Les cancers thyroïdiens médullaires surviennent dans un contexte familial dans 30 % des cas : néoplasie endocrinienne multiple de type 2 (NEM2). Le diagnostic de cancer médullaire impose, dsonc, la réalisation d’une étude génétique à la recherche d’une mutation de l’oncogène RET. Dans ce contexte, compte tenu des risques chirurgicaux en cas de phéochromocytome méconnu, il est prudent de réaliser un dosage préopératoire des dérivés méthoxylés (métanéphrines) en cas de suspicion de cancer médullaire.

La découverte d’une mutation du gène RET conduit :

  • d’une part, à compléter le bilan à la recherche des autres lésions de NEM2. Quel que soit le génotype, le cancer médullaire est observé dans 100 % des cas et fait le pronostic de la maladie, mais sa précocité et son agressivité varient suivant la mutation en cause. Les autres atteintes possibles sont un phéochromocytome, une hyperparathyroïdie, très rarement un syndrome malformatif (NEM2B). Les trois formes principales sont présentées dans le tableau 12.2. Compte tenu des risques chirurgicaux en cas de phéochromocytome méconnu, il est prudent de réaliser un dosage préopératoire des dérivés méthoxylés en cas de suspicion de cancer médullaire ;

  • d’autre part, à organiser une enquête familiale chez les apparentés, qui sera réalisée dans le cadre d’une consultation d’oncogénétique. La découverte d’une mutation chez un apparenté peut conduire à la réalisation d’une thyroïdectomie prophylactique à un âge dépendant du type de mutation (relation génotype-phénotype).

 

Tableau 12.2

Phénotype des néoplasie endocrinienne multiple de type 2. FMTC, Familial Medullary Thyroid Carcinoma: ces formes sont volontiers associées à des hyperplasies des cellules C et/ou à des lésions plurifocales, mais ceci n’est pas constant. (Source: CEEDMM, 2019.)

 

NEM2A

(60%)

Cancer médullaire thyroïdien

100 %

Phéochromocytome

60 %

Hyperparathyroïdie

5-20 %

NEM2B

(5%)

Cancer médullaire thyroïdien précoce et de mauvais pronostic

100 %

Phéochromocytome

Morphotype marphanoïde

Neuromes sous-muqueux

Ganglioneuromatose digestive

50 %

FMTC

(35%)

Cancer médullaire thyroïdien isolé

Survenue plus tardive

100 %

 

 

 

 

Points clés

 

Les cancers thyroïdiens ont un bon pronostic d’ensemble.

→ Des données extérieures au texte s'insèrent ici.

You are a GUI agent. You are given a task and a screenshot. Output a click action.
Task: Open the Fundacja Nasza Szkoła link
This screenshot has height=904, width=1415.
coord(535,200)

– Il s’agit le plus souvent de cancers bien différenciés de type papillaire.

– Les cancers anaplasiques sont rares mais de très mauvais pronostic.

– Les cancers médullaires sont familiaux dans 30 % des cas, pouvant s’intégrer dans une NEM2.

– La prise en charge dépend du type histologique et doit être discutée en réunion de concertation pluridisciplinaire (RCP) dès le diagnostic de certitude établi.